A plot of average MANKIN versus average OARSI system among 4 graders showed a strong monotonic relationship between the two scoring systems [reflective of the Spearman rho value near 1], which is roughly linear (Fig. 6).

Fig. 6.

Fig. 6

Summary plot of average MANKIN versus average OARSI system: Summary plot comprising 95% confidence ellipse, and marginal histograms of the frequency distribution. The graph shows a strong monotonic relationship between the two scoring systems, reflective of the Spearman rho value of 0.96, The relationship is roughly, but not perfectly, linear: Given a particular MANKIN [or OARSI] score, there is a fair amount of scatter around the corresponding OARSI [or MANKIN] scores. The marginal MANKIN and OARSI system distributions are rather flat.

Level of experience

We hypothesized that the level of experience could be an important factor in inter- and intra-observer variability. In our study, all graders were familiar with the analysis of articular cartilage for at least more than 5 years yet with a different level of experience for both systems as well as for different species.

From examination of the LOA tables (Tables 5, 7), observers A and C, on average, scored slightly less OA severity than observers B and D on both scales, with comparable levels of variability. Observer E scored slides at significantly lower severity than the other raters: on average, discrepancies were 1 to 1.5 for the MANKIN system total scores, and 2 to 3 with OARSI system total scores; and, LOA were typically twice the widths of all other pairwise comparisons. Observers E’s high level of variability was also reflected in reduced ICC values, and increased widths of LOA intervals, relative to the other observers.

Discussion

Standardized histological scoring systems for cartilage are needed to assess the severity of degradation in human tissues and experimental models. The MANKIN system proposed by Mankin in 1971 is the most widely used system yet has several limitations [9, 10, 12]. To overcome these limitations, the OARSI system Working Group postulated five principles for an ideal cartilage histopathology system: simplicity, utility, scalability, extensibility and comparability. In, 2006 the Osteoarthritis Cartilage Histopathology Assessment System (OARSI system) was published [13]. Thus far, the MANKIN system continues to be the most widely used system, with modifications across different studies [24]. As a consequence, studies with animal models are difficult to compare because of the varied assessment systems employed [20]. On the other hand, the OARSI system has not yet been widely implemented, in part because of the historical bias towards the MANKIN system, and in part because it has not yet been sufficiently validated.
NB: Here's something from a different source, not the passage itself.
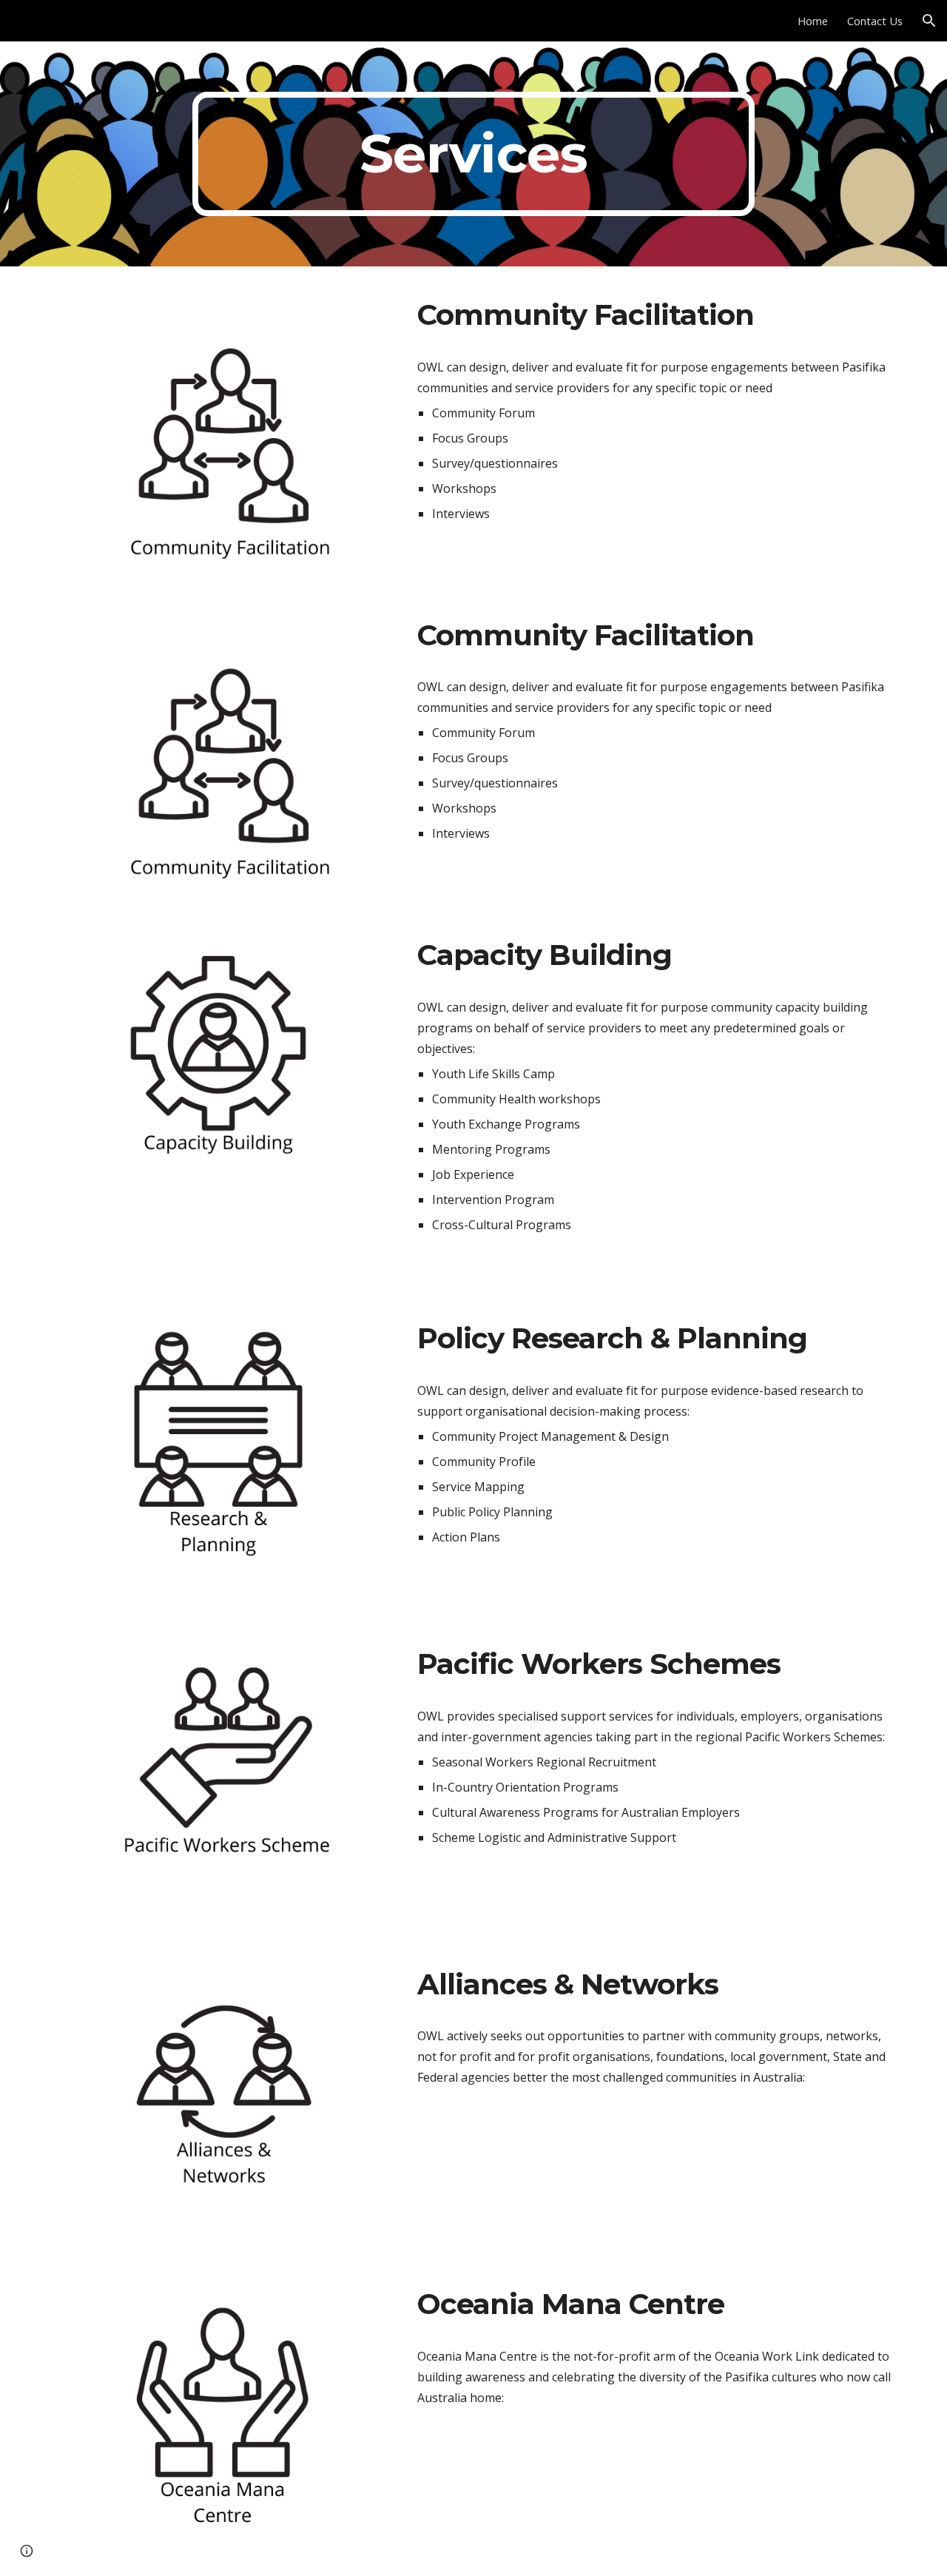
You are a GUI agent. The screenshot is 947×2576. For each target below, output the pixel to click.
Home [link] (813, 20)
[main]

Three studies compared the MANKIN and OARSI systems. The observers were experienced with the MANKIN, but were new to the OARSI system [12, 14, 15]. In the study using goats, cartilage sections were collected from four animals that developed cartilage damage on the femoral condyle due to articulation with a chromium-cobalt implant on the tibial plateau. While both MANKIN and OARSI systems were equally reproducible, the OARSI system was more reliable. Observer experience appeared less important when using the OARSI system but the value of its staging component was difficult to determine [12]. In the study by Pearson et al., on ten human knee OA specimens, both systems proved reliable, reproducible, and exhibited similar variability [14]. Rout et. al. performed a study on sixteen cases undergoing unicompartmental knee arthroplasty and concluded that both the modified MANKIN and OARSI system are useful for histological grading, although the OARSI system was easier and quicker to use [15]. While these studies provide helpful information on the relative utility of the two systems in severe or end-stage cartilage degradation, validation on a broad range of severities remained to be performed. To address this, the present study used an extensive collection of human knee joints across the entire adult age spectrum at all stages of OA severity.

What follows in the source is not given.